(Items from a dataset)

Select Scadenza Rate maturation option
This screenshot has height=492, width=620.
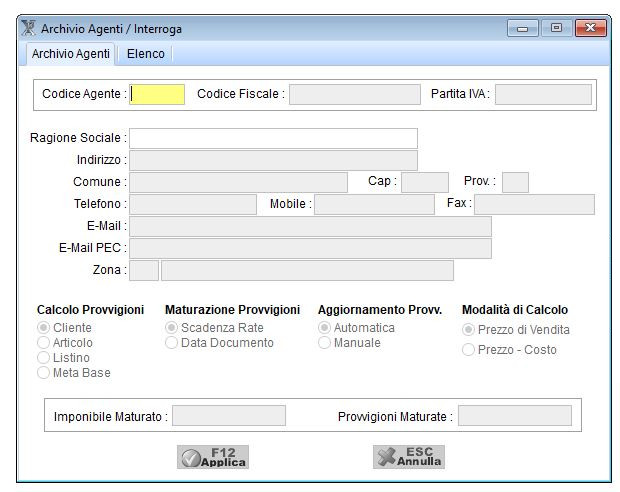[x=172, y=328]
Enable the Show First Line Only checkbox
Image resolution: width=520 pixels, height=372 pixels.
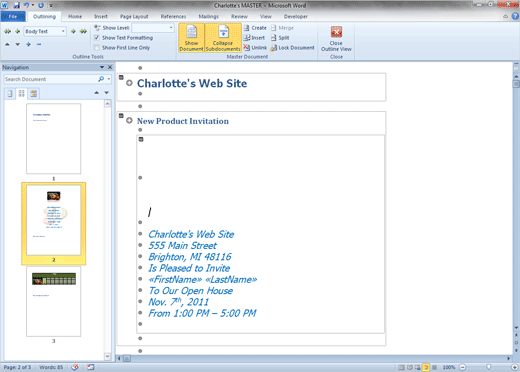coord(97,48)
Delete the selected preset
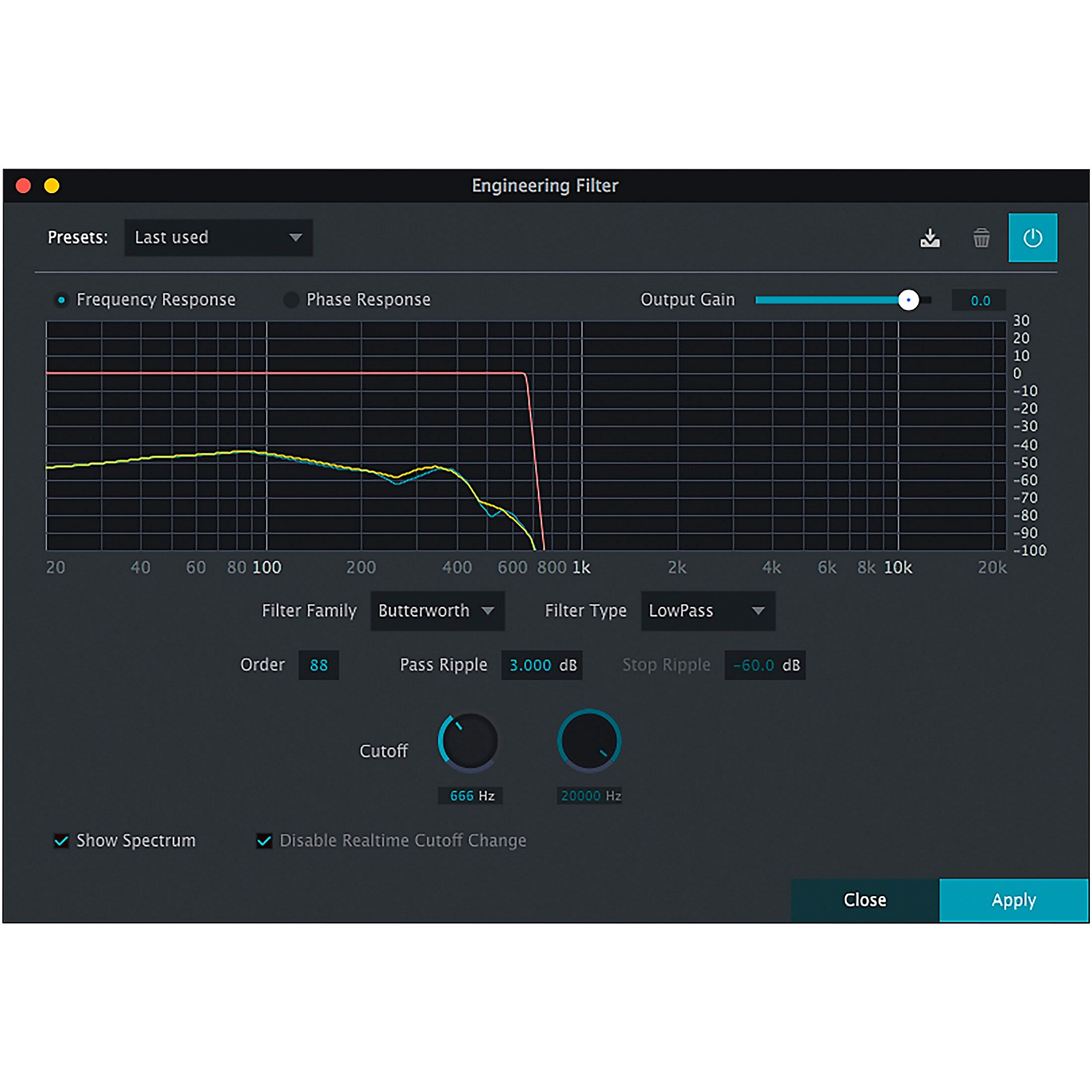The height and width of the screenshot is (1092, 1092). click(x=981, y=239)
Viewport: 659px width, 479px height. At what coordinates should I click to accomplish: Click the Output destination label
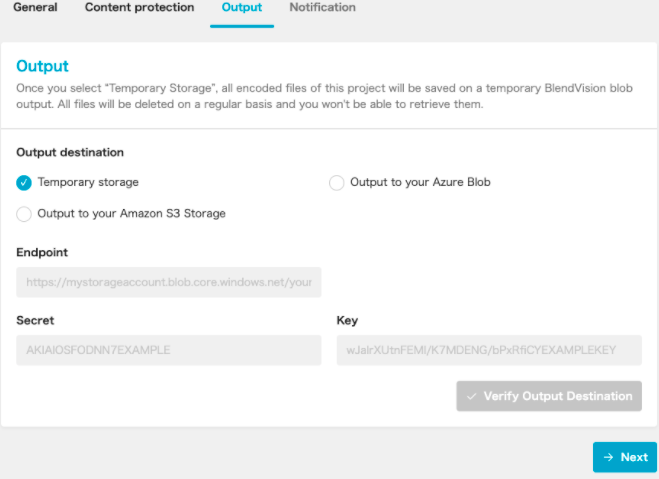(70, 153)
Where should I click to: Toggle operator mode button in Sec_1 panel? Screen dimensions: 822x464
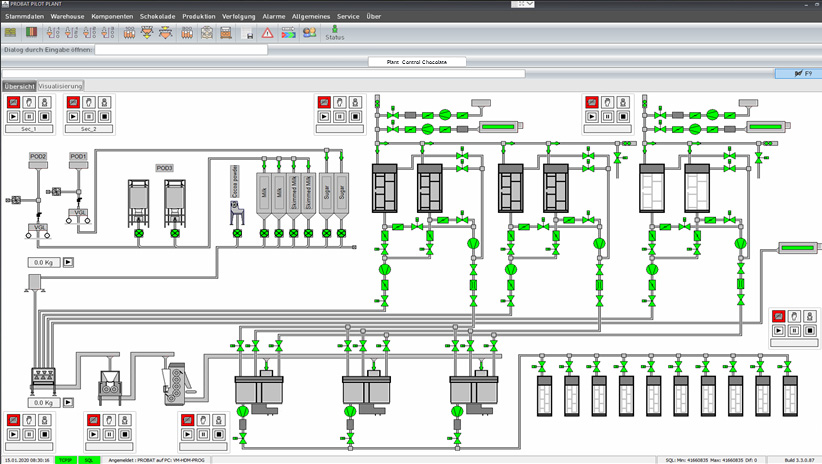pyautogui.click(x=44, y=102)
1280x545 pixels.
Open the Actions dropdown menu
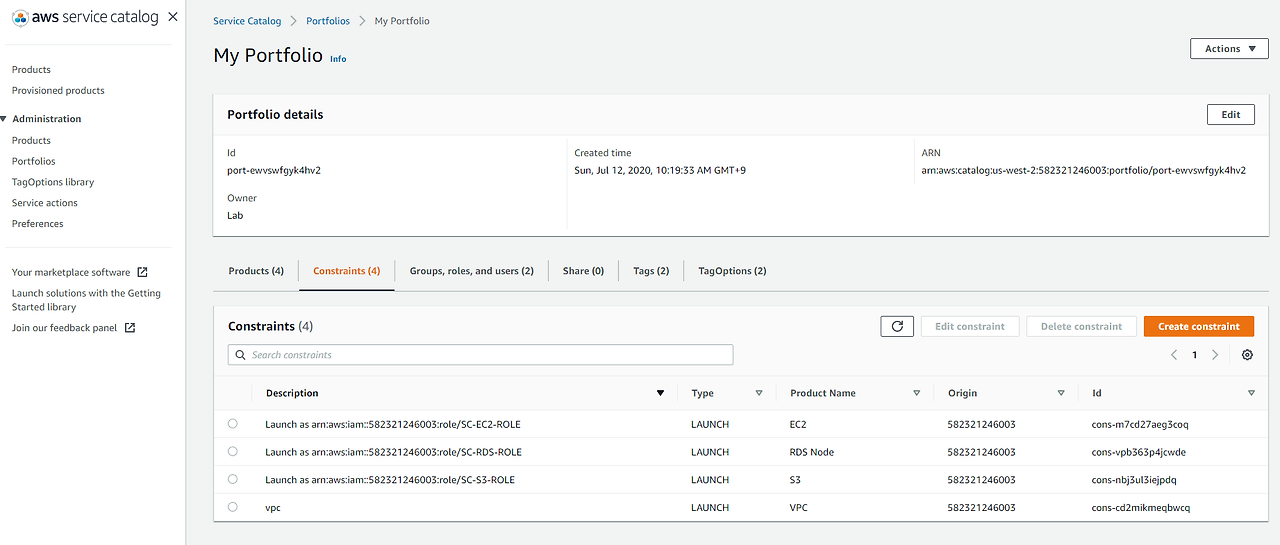click(x=1229, y=49)
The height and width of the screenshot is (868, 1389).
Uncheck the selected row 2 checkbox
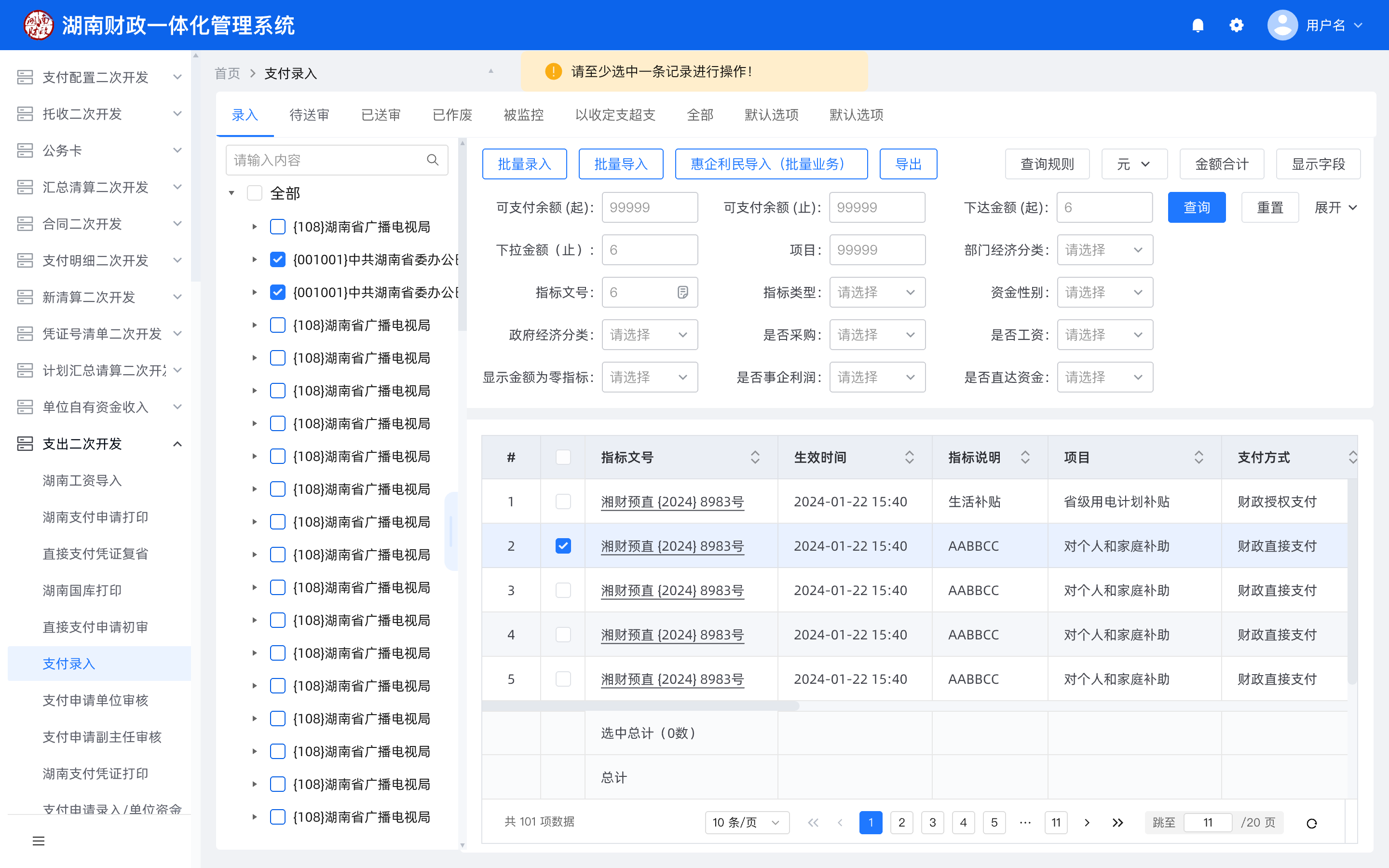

> _What you will do_
Copy out the lines above word for word, leaving out the pictures.

> _Output below_
Select Scadenza Rate maturation option
This screenshot has height=492, width=620.
[x=172, y=328]
Enable the Show First Line Only checkbox
Image resolution: width=520 pixels, height=372 pixels.
coord(97,48)
Delete the selected preset
The height and width of the screenshot is (1092, 1092). click(x=981, y=239)
Viewport: 659px width, 479px height. At what coordinates should I click to accomplish: Click the Output destination label
(70, 153)
Where should I click to: Toggle operator mode button in Sec_1 panel? Screen dimensions: 822x464
pyautogui.click(x=44, y=102)
1280x545 pixels.
Open the Actions dropdown menu
click(x=1229, y=49)
The height and width of the screenshot is (868, 1389).
Uncheck the selected row 2 checkbox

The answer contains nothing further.